“I Don’t Want to Get Big”

“I Don’t Want to Get Big”

We live in a world where today’s media is filled with marketing scams, exaggerations, lack of legitimate research and just plain lies.

The exact scenario I’m referring to is why women should or shouldn’t lift weights and what the consequences are.

I can’t count how many times I’ve had a woman look at me and say “I don’t want to get big”, when they’ve been told either by myself or someone else that they need to be lifting weights.

If you’re someone who’s guilty of saying this to your trainer and your goal was to annoy them, I can guarantee you succeeded.

Reason being is because the women who are guilty of saying this have absolutely no clue just how much hard work and how long that would take. I’m talking years upon years of constant commitment in both the weight room and kitchen.

The amount of food required to eat on a regular basis would be enormous, and in turn this type of lifestyle would be completely different than the average woman who’s just looking to get “toned” (I hate that word too, keep reading to uncover the explanation).

When you hire a trainer, most of the time they’re going to have your best interest.

Unless you walk in the gym saying “Turn me into a she-man”, you’re not going to walk out feeling bulky. A trainer is there to help you reach your goals, not turn you into something you don’t want to be.
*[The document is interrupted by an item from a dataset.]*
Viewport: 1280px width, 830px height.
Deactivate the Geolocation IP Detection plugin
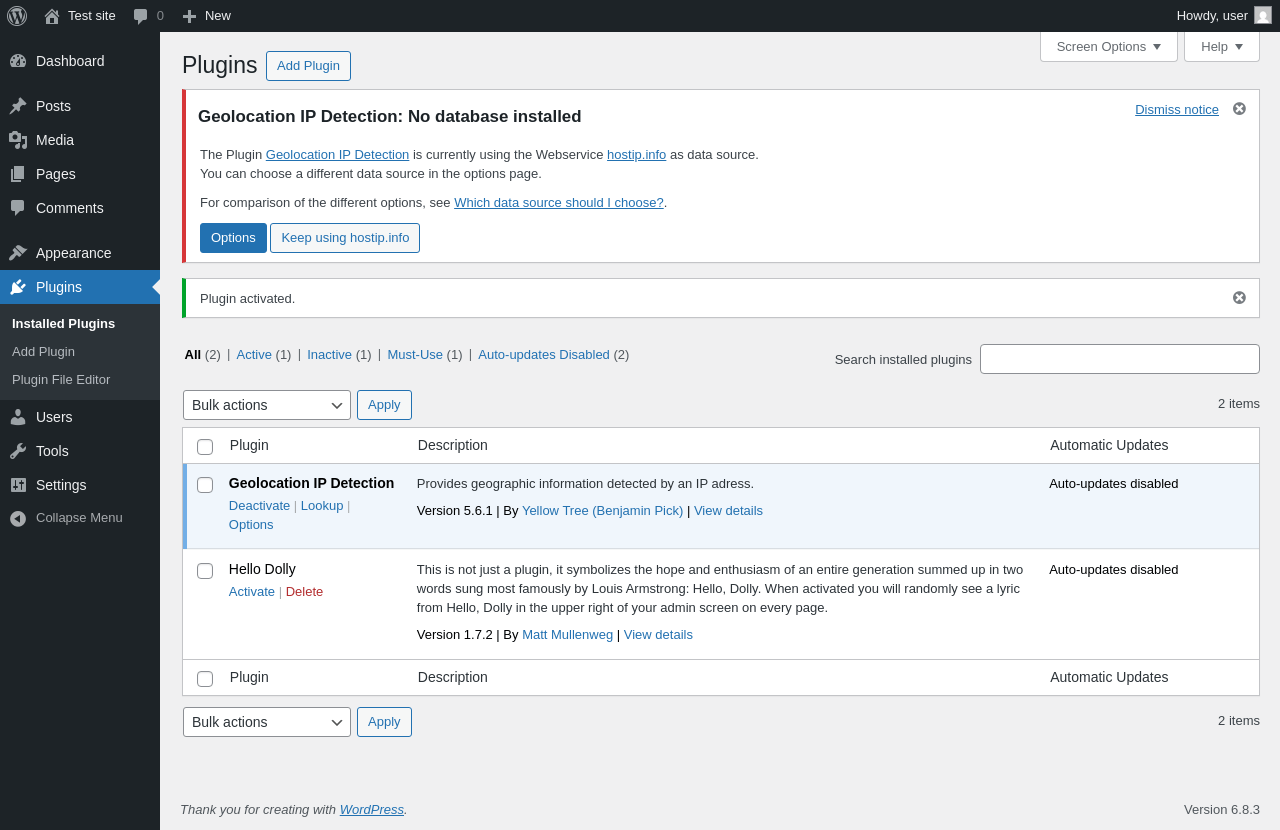tap(259, 506)
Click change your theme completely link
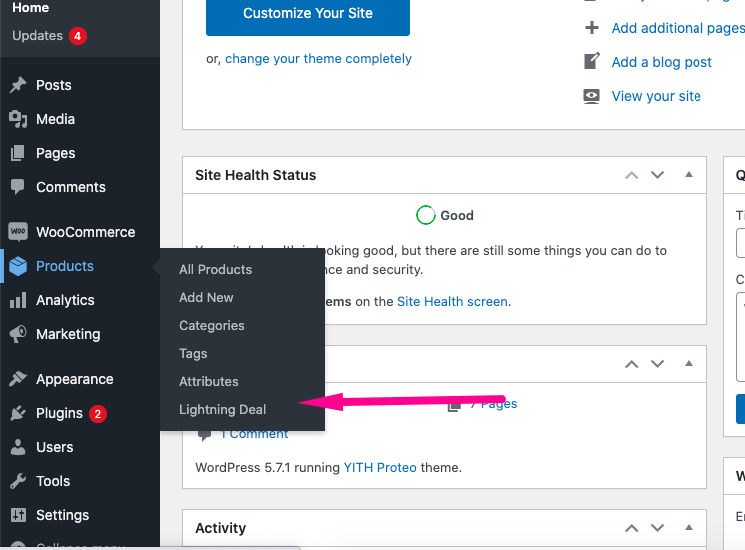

“Toned” – What exactly does this word mean? Well, for starters, you can’t be toned without muscle. That’s why I roll my eyes when I hear someone say “I don’t want to gain muscle, I just want to be toned”. Toned = muscles.

I also want to remind you that you won’t get this look by hanging out on the treadmill or elliptical every day.

Here’s just a few reasons why the weights shouldn’t scare you:

  1. The female body does not produce enough testosterone for this fear to happen naturally or in a short period of time. Even the male bodybuilders will tell you gaining muscle isn’t easy. Even though everyone has different genetics and some of you may gain muscle easier than others, “as a general rule you have to train for bulk to get bulk” (- Neghar Fonooni) and picking up a few heavy weights 3-4 times a week is far from a bulking program.
  2. Building muscle causes fat loss. The more muscle you have, the faster your metabolism will run on a regular basis (plus, since muscle takes up less space in the body than fat does, you’ll appear smaller).
  3. Lifting weights increases bone density, which decreases your chances of getting osteoporosis.
  4. You’ll get stronger, and in turn those grocery bags and children on your hips will seem as light as a feather. Plus you won’t have to wait for your husband to get home to rearrange the living room. Imagine how strong you’d feel being able to just move the furniture around yourself!
  5. It can reduce your risk of injury as well as back pains and arthritis. Weights don’t just build stronger muscles, they also increase joint stability and build stronger connective tissues which causes reinforcements for the joints.
  6. It reduces risk of heart disease and diabetes. 
  7. You’ll gain confidence. “A Harvard study found that 10 weeks of strength training reduced clinical depression symptoms more successfully than standard counseling did. Women who strength train commonly report feeling more confident and capable as a result of their program, all important factors in fighting depression”. – Elizabeth Quinn, Sports Medicine Expert. For me personally, hitting the weights is my relaxation time. It’s my only time of day where I get to be selfish and focus 100% on myself, bettering by body both mentally and physically.

Growing up I dabbled in just about every sport that’s popular here in the midwest and did tons of cardio to “stay in shape”, but yet I never had the flat stomach or lean arms I was aiming for…until I started lifting weights and backing off the long-distance cardio.

I’ve been lifting for more than 4 years and have yet to come across someone who thought I was “too bulky”…and I’m deadlifting twice my body weight, shoulder pressing 40 pound dumbbells, and curling 25 pound dumbbells. Those 3’s, 5’s, and 8 pound dumbbells are for physically therapy, not “toning”.

In conclusion, lifting weights will do you nothing but good.

So quit reading all of those girly articles about “toning at-home workouts”, get off the treadmill, get rid of the baby weights, and head to the real weight room.